Le CISP, à travers le projet " Kafamuya " , s'occupe - à la fois directement et en appuyant les capacités des organisations locales et des défenseurs des droits humains - de la protection et de la défense des droits des migrants, des femmes victimes de la traite des êtres humains lors de la migration et du genre minorités au Mali.
Trop souvent, les migrant.e.s vivent dans des situations de subordination, d'oppression et de prévarication. Pour les soulager et leur permettre de retrouver une liberté de choix sur leur propre vie, nous assurons non seulement une protection directe, mais également la mise en place de mécanismes d'information et de sensibilisation auprès des différents acteurs de la société. Nous diffusons des informations sur la nature de la migration, les migrants en déplacement et les réfugiés, les demandeurs d'asile à Bamako, les personnes déplacées de force sur les sites de Bamako et Mopti, les personnes déplacées internes, en favorisant la compréhension de la question par divers segments de la population malienne , en tant qu'autorités nationaux, forces de l'ordre, journalistes.
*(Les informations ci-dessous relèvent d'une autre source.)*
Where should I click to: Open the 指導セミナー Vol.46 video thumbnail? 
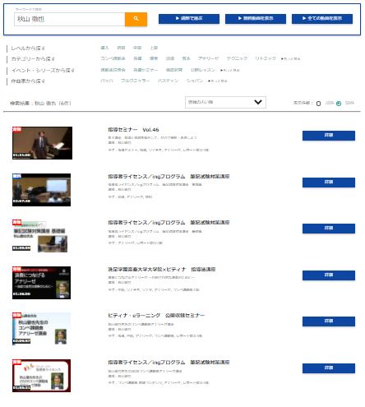click(42, 143)

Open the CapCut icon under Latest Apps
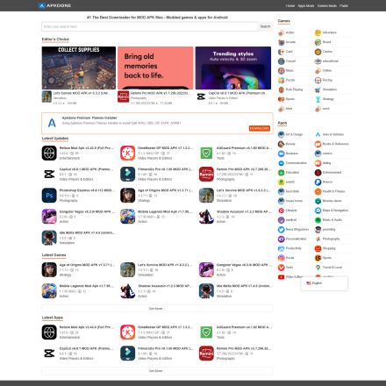pos(49,354)
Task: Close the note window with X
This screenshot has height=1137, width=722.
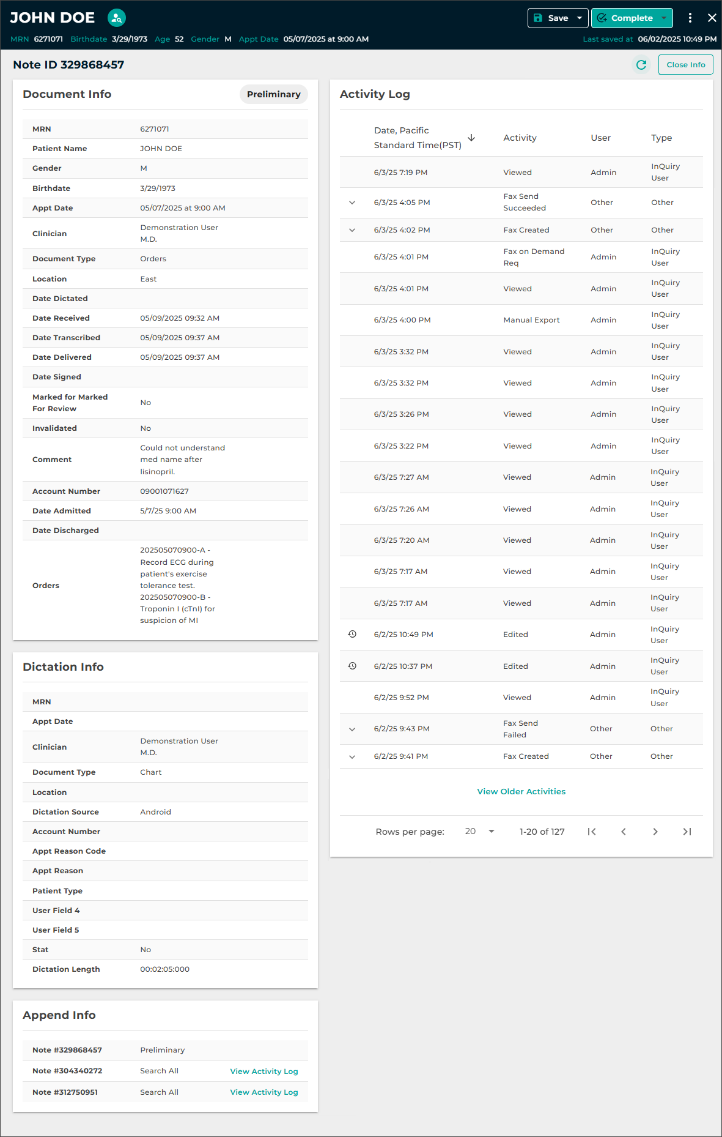Action: tap(712, 18)
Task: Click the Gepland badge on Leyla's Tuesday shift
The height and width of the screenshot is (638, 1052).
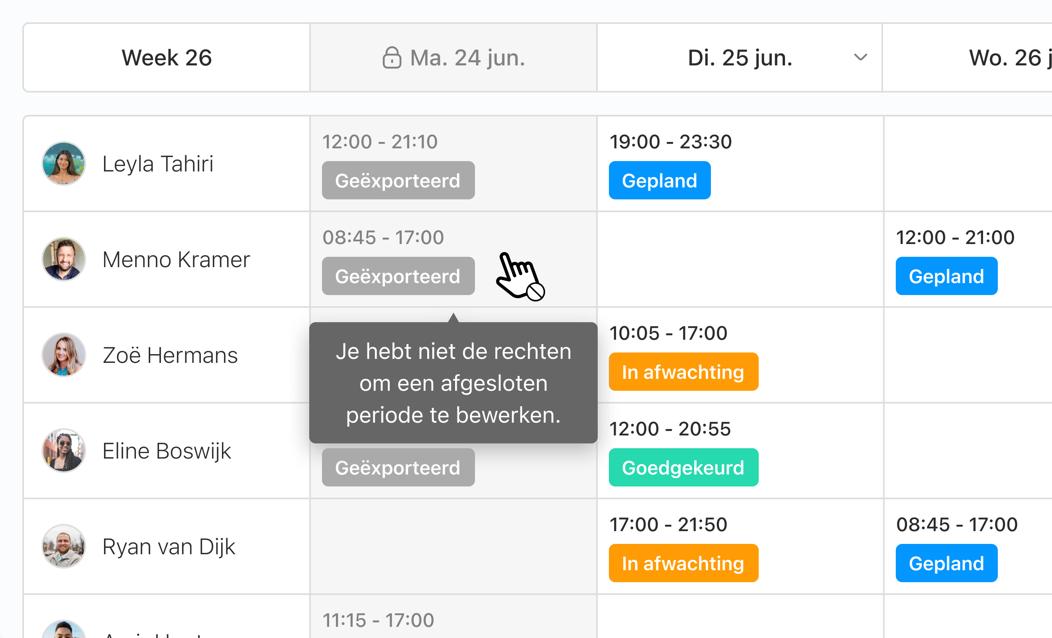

Connaître le phénomène, en effet, facilite la coexistence pacifique et la reconnaissance des droits de ces communautés.
Au cœur de ce processus de sensibilisation, nous avons voulu donner la parole aux migrants pour témoigner de leurs propres expériences, entendre par leur voix et par leurs mots ce qu'ils veulent nous communiquer et non ce que nous voulons entendre. Récemment l'atelier : « Care – Empowerment – Expressions artistiques » a connu un succès particulier. Une vingtaine de femmes migrantes ont été suivies par une équipe pluridisciplinaire à travers la danse, le chant, l'expression artistique et l'Intelligence Citoyenne . Cette dynamique a permis aux participants de se raconter et de se raconter en évoluant entre l'individuel et le collectif, entre le bien et le mal, créant des performances artistiques visant à défendre et revendiquer leurs droits.
Dans le cadre des résidences artistiques, les femmes ont pu exprimer/lancer leurs CRIS du CŒUR, en témoignant des injustices vécues dans leur parcours migratoire et lors de leur séjour au Mali.